Aku sungguh-sungguh mau gila, saat mengingat kata-kata yang dia ucapkan setelah mengecup bibirku pertama kali.

"Kamu manis, semanis bibirmu."

Dan

"Kamu hangat, sehangat pelukanmu."

Setelah memeluk tubuhku di depan gerbang rumahku. Meski buru-buru, tapi berkesan. Malam itu aku susah tidur. Gelisah dan bahagia tak karuan, aku seperti jarum jam yang mengitari ranjang. Kadang- kadang seperti belatung nangka yang tak berhenti menggeliat dibalik selimut.

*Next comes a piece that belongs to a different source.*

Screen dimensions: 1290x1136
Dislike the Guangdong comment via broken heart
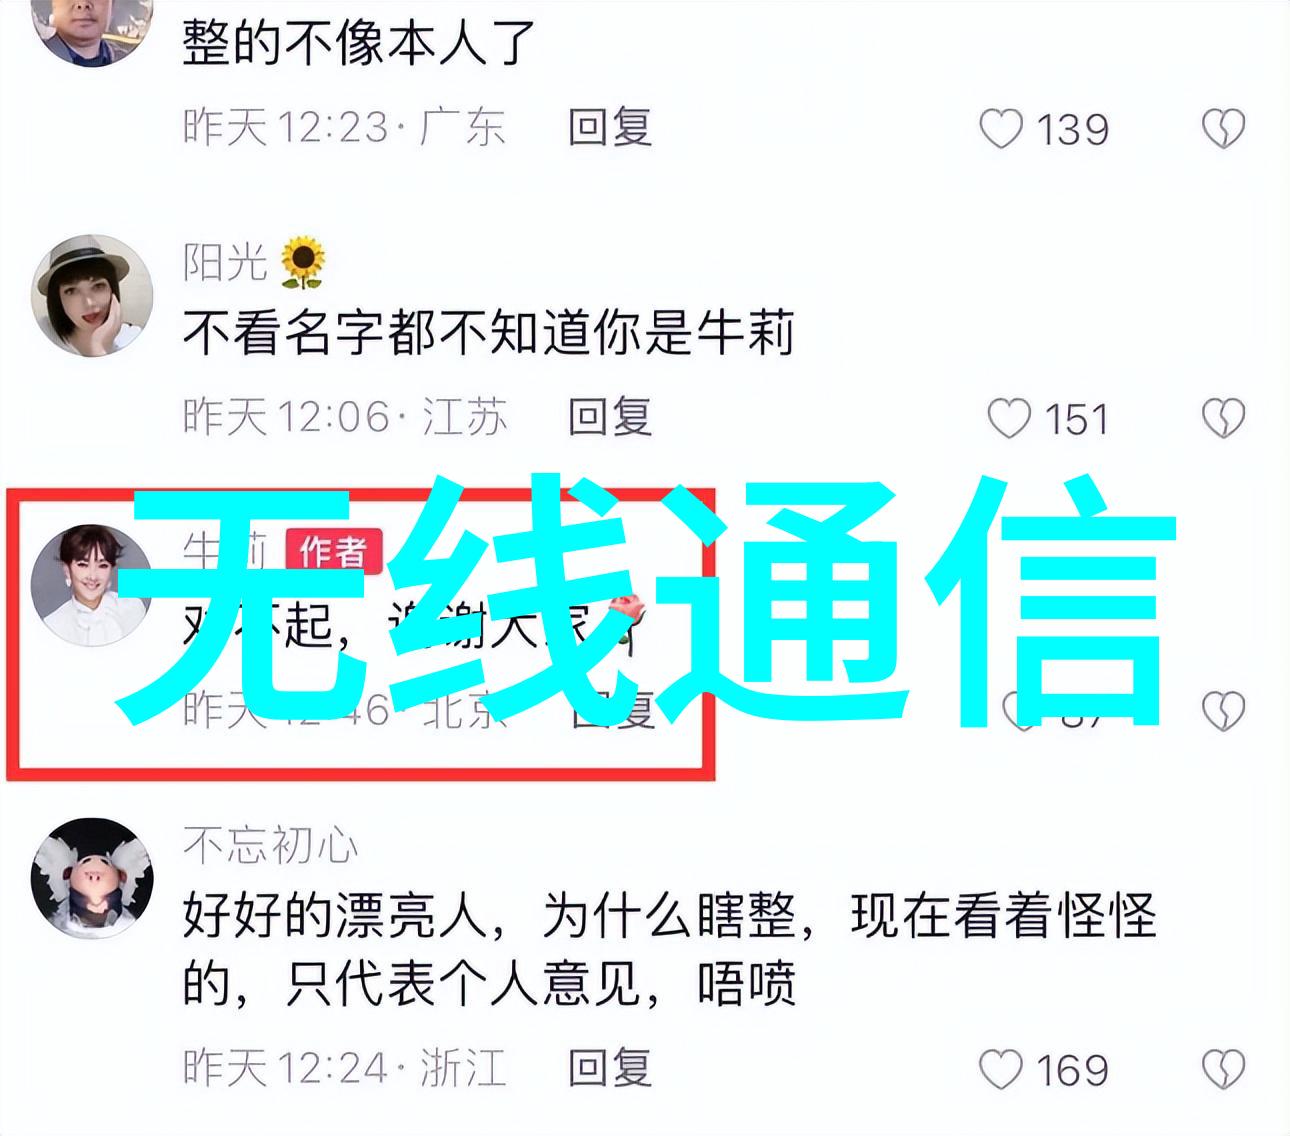point(1223,130)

Jangan tanya apa yang kami sudah lewati selama hampir empat tahun itu. Jika ada garis yang tak boleh dilewati, garis itu kami gunting. Jika ada yang tak pantas kami lakukan, kami pantas-pantaskan saja atas nama suka sama suka. Namanya juga orang saling cinta dan tanpa ada paksaan. Iya, kan?

Yang paling menyesakkan dada adalah dia selalu berkata kalau aku tak tergantikan, aku yang terbaik, aku yang nomor satu, aku tak akan pernah dia tinggalkan. Kata-kata itu selalu dia utarakan diperbincangan hangat sehabis pergumulan liar. Kalau soal puas, aku jarang, tetapi yang penting dia puas aku juga sudah senang.

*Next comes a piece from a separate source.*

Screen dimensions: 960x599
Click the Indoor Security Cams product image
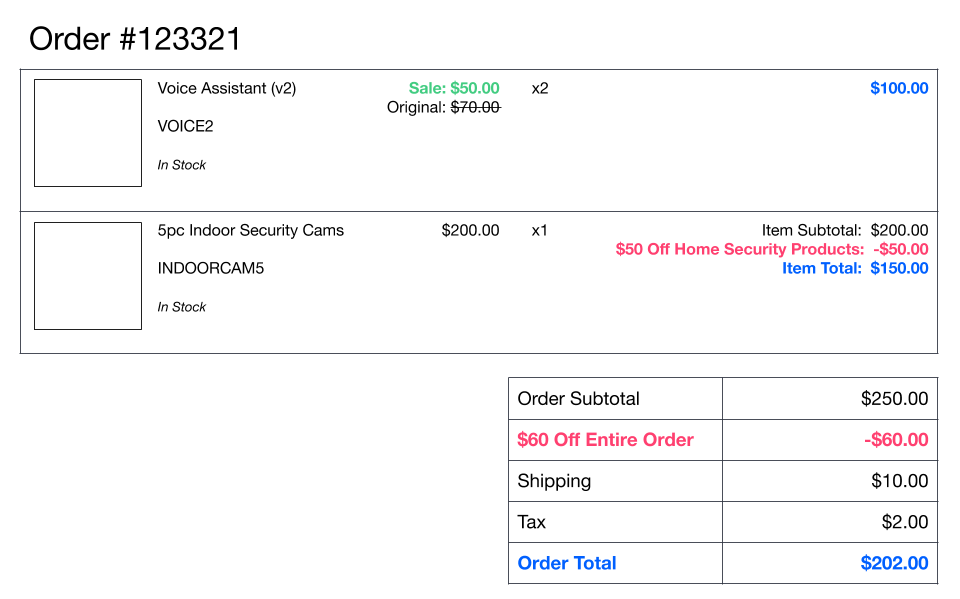pyautogui.click(x=88, y=276)
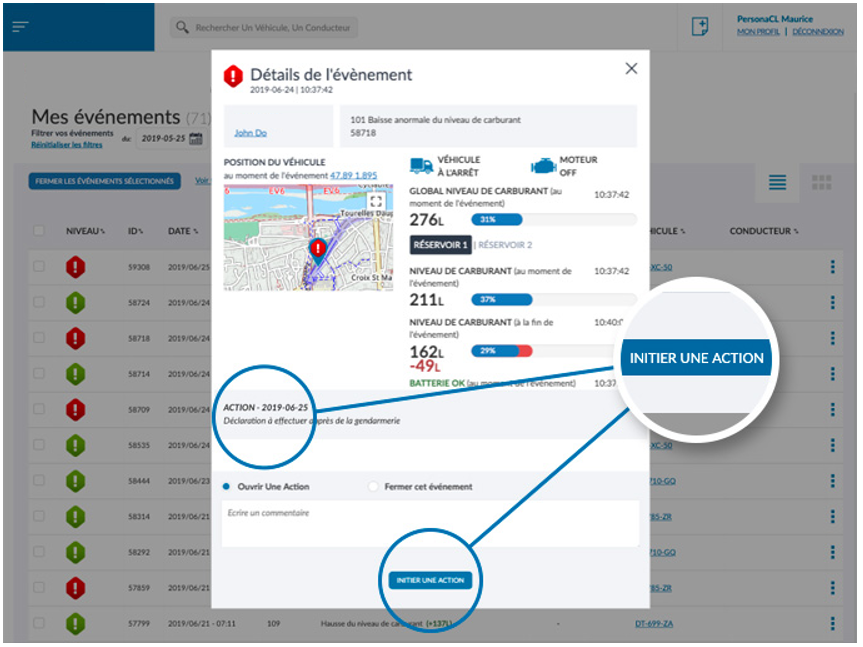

Kalau soal materi dan waktu, jangan ditanya lagi. Aku bukan tipe yang apa-apa mau dibayarin, kalau aku bisa bayar sendiri kenapa tidak aku bayar sendiri? Malah seringkali aku yang mengeluarkan uang untuk keperluan kencan kami. 

Dan setelah semua itu, dia mencampakkanku semudahmengeluarkan ludah?

Apa sih yang dia cari? 
Baik, kurang baik apa aku
Materi, aku cukup
Seks, aku beri
Cinta, jangan ditanya.

Pertanyaan itu selalu mengaduk- aduk pikiranku. Membuatku bagai hantu penasaran, yang telah dibunuh dan bagian-bagian tubuhnya dipisahkan. Kurang apalagi aku? Semua sudah aku beri! Tapi, ini membuatku cukup sadar, ternyata memang ada yang rela membuang sebongkah berlian demi mencari sebiji jagung. Bukannya merasa berlian, tapi apa lagi yang dia cari?

Sakit hatiku berujung saat ku baca sebaris pesan singkat

"Kamu kehilangan orang yang tidak mencintaimu, aku kehilangan orang yang mencintaiku."

Darinya.

Sampai kini tak ku balas pesan singkat itu. Baiknya aku balas atau abaikan saja?